● **Extracted information**:

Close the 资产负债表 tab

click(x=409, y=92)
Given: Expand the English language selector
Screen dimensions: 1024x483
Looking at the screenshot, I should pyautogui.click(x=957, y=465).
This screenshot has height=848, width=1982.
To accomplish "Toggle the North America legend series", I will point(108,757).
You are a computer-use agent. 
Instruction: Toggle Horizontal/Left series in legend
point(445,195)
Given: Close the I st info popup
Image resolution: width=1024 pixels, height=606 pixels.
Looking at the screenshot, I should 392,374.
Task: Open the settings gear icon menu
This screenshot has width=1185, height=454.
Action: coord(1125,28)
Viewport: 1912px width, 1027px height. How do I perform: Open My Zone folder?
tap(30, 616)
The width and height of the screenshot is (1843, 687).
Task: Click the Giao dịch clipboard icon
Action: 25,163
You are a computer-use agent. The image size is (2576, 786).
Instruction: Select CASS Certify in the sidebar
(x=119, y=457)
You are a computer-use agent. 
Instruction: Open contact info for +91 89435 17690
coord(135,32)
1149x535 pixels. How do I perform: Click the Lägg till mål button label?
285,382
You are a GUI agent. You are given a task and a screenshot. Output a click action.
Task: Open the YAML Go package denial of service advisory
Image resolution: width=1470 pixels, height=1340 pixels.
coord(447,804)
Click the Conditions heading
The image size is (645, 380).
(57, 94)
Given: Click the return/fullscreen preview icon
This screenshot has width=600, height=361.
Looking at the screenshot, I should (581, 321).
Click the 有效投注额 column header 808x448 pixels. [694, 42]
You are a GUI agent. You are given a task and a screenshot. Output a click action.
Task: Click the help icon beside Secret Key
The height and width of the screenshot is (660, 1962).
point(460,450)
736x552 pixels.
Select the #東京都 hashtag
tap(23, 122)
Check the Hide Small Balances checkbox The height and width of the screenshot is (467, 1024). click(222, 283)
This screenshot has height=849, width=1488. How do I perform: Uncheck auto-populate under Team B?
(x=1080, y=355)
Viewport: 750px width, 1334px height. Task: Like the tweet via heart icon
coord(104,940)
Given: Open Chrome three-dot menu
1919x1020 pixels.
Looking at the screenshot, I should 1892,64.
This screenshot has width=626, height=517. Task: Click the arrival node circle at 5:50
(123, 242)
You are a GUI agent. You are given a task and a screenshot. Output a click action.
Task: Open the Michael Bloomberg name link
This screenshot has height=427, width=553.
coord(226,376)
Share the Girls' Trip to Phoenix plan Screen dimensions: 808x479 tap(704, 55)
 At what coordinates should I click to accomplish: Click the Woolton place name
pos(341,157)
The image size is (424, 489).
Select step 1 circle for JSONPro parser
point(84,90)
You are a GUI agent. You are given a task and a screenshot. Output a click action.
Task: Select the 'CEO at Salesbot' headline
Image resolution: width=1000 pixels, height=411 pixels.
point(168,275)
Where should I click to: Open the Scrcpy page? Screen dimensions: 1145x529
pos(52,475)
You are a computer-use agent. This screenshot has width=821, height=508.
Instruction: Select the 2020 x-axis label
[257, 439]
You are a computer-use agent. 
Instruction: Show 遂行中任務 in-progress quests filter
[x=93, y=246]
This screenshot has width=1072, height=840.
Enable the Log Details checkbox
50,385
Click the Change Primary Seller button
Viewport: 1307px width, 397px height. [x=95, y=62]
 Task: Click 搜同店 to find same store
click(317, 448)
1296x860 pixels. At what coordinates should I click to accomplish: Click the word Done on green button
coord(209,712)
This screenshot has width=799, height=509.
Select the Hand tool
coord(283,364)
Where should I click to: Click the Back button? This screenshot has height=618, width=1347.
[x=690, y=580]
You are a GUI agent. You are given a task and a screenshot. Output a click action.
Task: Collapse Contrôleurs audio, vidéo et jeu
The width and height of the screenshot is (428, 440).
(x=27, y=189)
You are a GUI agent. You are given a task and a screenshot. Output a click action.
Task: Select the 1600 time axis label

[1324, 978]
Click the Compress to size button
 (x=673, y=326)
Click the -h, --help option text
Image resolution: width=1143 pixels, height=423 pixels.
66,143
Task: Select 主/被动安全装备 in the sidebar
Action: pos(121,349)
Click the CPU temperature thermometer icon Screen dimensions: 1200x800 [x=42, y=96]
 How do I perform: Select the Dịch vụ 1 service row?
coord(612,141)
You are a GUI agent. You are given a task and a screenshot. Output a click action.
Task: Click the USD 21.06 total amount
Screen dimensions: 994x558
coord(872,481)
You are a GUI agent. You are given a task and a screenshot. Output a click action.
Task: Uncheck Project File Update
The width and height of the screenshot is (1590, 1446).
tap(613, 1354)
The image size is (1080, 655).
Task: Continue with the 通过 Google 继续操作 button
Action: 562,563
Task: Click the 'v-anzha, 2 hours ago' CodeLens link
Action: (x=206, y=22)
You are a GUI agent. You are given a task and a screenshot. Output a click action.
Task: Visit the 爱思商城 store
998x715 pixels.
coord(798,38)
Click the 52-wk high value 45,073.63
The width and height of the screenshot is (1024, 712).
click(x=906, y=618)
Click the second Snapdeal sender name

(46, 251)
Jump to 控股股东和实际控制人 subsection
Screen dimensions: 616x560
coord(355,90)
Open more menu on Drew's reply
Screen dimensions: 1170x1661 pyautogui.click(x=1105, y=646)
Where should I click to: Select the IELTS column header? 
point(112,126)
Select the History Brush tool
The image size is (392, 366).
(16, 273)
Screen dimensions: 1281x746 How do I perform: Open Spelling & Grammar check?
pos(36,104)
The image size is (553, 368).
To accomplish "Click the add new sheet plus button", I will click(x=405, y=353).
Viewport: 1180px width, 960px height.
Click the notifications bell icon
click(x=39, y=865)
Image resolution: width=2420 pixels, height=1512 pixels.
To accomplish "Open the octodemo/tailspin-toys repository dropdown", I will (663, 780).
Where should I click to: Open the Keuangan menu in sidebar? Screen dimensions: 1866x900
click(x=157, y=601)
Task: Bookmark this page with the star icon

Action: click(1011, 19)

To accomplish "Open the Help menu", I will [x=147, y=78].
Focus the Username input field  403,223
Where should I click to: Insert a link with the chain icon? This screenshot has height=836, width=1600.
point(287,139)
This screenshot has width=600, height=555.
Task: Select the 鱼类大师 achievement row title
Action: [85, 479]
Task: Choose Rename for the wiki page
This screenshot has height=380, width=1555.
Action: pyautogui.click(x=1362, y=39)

● **Task details**:
Line by line, copy the records exactly.

● **Response to the task**:
Close the 资产负债表 tab

click(x=409, y=92)
Given: Expand the English language selector
Screen dimensions: 1024x483
Looking at the screenshot, I should pyautogui.click(x=957, y=465).
This screenshot has height=848, width=1982.
To accomplish "Toggle the North America legend series", I will point(108,757).
You are a computer-use agent. 
Instruction: Toggle Horizontal/Left series in legend
point(445,195)
Given: Close the I st info popup
Image resolution: width=1024 pixels, height=606 pixels.
Looking at the screenshot, I should 392,374.
Task: Open the settings gear icon menu
This screenshot has width=1185, height=454.
Action: coord(1125,28)
Viewport: 1912px width, 1027px height. How do I perform: Open My Zone folder?
tap(30, 616)
The width and height of the screenshot is (1843, 687).
Task: Click the Giao dịch clipboard icon
Action: 25,163
You are a computer-use agent. The image size is (2576, 786).
Instruction: Select CASS Certify in the sidebar
(x=119, y=457)
You are a computer-use agent. 
Instruction: Open contact info for +91 89435 17690
coord(135,32)
1149x535 pixels. How do I perform: Click the Lägg till mål button label?
285,382
You are a GUI agent. You are given a task and a screenshot. Output a click action.
Task: Open the YAML Go package denial of service advisory
Image resolution: width=1470 pixels, height=1340 pixels.
coord(447,804)
Click the Conditions heading
The image size is (645, 380).
(57, 94)
Given: Click the return/fullscreen preview icon
This screenshot has width=600, height=361.
Looking at the screenshot, I should (581, 321).
Click the 有效投注额 column header 808x448 pixels. [694, 42]
You are a GUI agent. You are given a task and a screenshot. Output a click action.
Task: Click the help icon beside Secret Key
The height and width of the screenshot is (660, 1962).
point(460,450)
736x552 pixels.
Select the #東京都 hashtag
tap(23, 122)
Check the Hide Small Balances checkbox The height and width of the screenshot is (467, 1024). click(222, 283)
This screenshot has height=849, width=1488. How do I perform: Uncheck auto-populate under Team B?
(x=1080, y=355)
Viewport: 750px width, 1334px height. Task: Like the tweet via heart icon
coord(104,940)
Given: Open Chrome three-dot menu
1919x1020 pixels.
Looking at the screenshot, I should 1892,64.
This screenshot has width=626, height=517. Task: Click the arrival node circle at 5:50
(123, 242)
You are a GUI agent. You are given a task and a screenshot. Output a click action.
Task: Open the Michael Bloomberg name link
This screenshot has height=427, width=553.
coord(226,376)
Share the Girls' Trip to Phoenix plan Screen dimensions: 808x479 tap(704, 55)
 At what coordinates should I click to accomplish: Click the Woolton place name
pos(341,157)
The image size is (424, 489).
Select step 1 circle for JSONPro parser
point(84,90)
You are a GUI agent. You are given a task and a screenshot. Output a click action.
Task: Select the 'CEO at Salesbot' headline
Image resolution: width=1000 pixels, height=411 pixels.
point(168,275)
Where should I click to: Open the Scrcpy page? Screen dimensions: 1145x529
pos(52,475)
You are a computer-use agent. This screenshot has width=821, height=508.
Instruction: Select the 2020 x-axis label
[257, 439]
You are a computer-use agent. 
Instruction: Show 遂行中任務 in-progress quests filter
[x=93, y=246]
This screenshot has width=1072, height=840.
Enable the Log Details checkbox
50,385
Click the Change Primary Seller button
Viewport: 1307px width, 397px height. [x=95, y=62]
 Task: Click 搜同店 to find same store
click(317, 448)
1296x860 pixels. At what coordinates should I click to accomplish: Click the word Done on green button
coord(209,712)
This screenshot has width=799, height=509.
Select the Hand tool
coord(283,364)
Where should I click to: Click the Back button? This screenshot has height=618, width=1347.
[x=690, y=580]
You are a GUI agent. You are given a task and a screenshot. Output a click action.
Task: Collapse Contrôleurs audio, vidéo et jeu
The width and height of the screenshot is (428, 440).
(x=27, y=189)
You are a GUI agent. You are given a task and a screenshot. Output a click action.
Task: Select the 1600 time axis label

[1324, 978]
Click the Compress to size button
 (x=673, y=326)
Click the -h, --help option text
Image resolution: width=1143 pixels, height=423 pixels.
66,143
Task: Select 主/被动安全装备 in the sidebar
Action: pos(121,349)
Click the CPU temperature thermometer icon Screen dimensions: 1200x800 [x=42, y=96]
 How do I perform: Select the Dịch vụ 1 service row?
coord(612,141)
You are a GUI agent. You are given a task and a screenshot. Output a click action.
Task: Click the USD 21.06 total amount
Screen dimensions: 994x558
coord(872,481)
You are a GUI agent. You are given a task and a screenshot. Output a click action.
Task: Uncheck Project File Update
The width and height of the screenshot is (1590, 1446).
tap(613, 1354)
The image size is (1080, 655).
Task: Continue with the 通过 Google 继续操作 button
Action: 562,563
Task: Click the 'v-anzha, 2 hours ago' CodeLens link
Action: (x=206, y=22)
You are a GUI agent. You are given a task and a screenshot. Output a click action.
Task: Visit the 爱思商城 store
998x715 pixels.
coord(798,38)
Click the 52-wk high value 45,073.63
The width and height of the screenshot is (1024, 712).
click(x=906, y=618)
Click the second Snapdeal sender name

(46, 251)
Jump to 控股股东和实际控制人 subsection
Screen dimensions: 616x560
coord(355,90)
Open more menu on Drew's reply
Screen dimensions: 1170x1661 pyautogui.click(x=1105, y=646)
Where should I click to: Select the IELTS column header? 
point(112,126)
Select the History Brush tool
The image size is (392, 366).
(16, 273)
Screen dimensions: 1281x746 How do I perform: Open Spelling & Grammar check?
pos(36,104)
The image size is (553, 368).
To accomplish "Click the add new sheet plus button", I will click(x=405, y=353).
Viewport: 1180px width, 960px height.
Click the notifications bell icon
click(x=39, y=865)
Image resolution: width=2420 pixels, height=1512 pixels.
To accomplish "Open the octodemo/tailspin-toys repository dropdown", I will (663, 780).
Where should I click to: Open the Keuangan menu in sidebar? Screen dimensions: 1866x900
click(x=157, y=601)
Task: Bookmark this page with the star icon

Action: click(1011, 19)

To accomplish "Open the Help menu", I will [x=147, y=78].
Focus the Username input field  403,223
Where should I click to: Insert a link with the chain icon? This screenshot has height=836, width=1600.
point(287,139)
This screenshot has width=600, height=555.
Task: Select the 鱼类大师 achievement row title
Action: [85, 479]
Task: Choose Rename for the wiki page
This screenshot has height=380, width=1555.
Action: pyautogui.click(x=1362, y=39)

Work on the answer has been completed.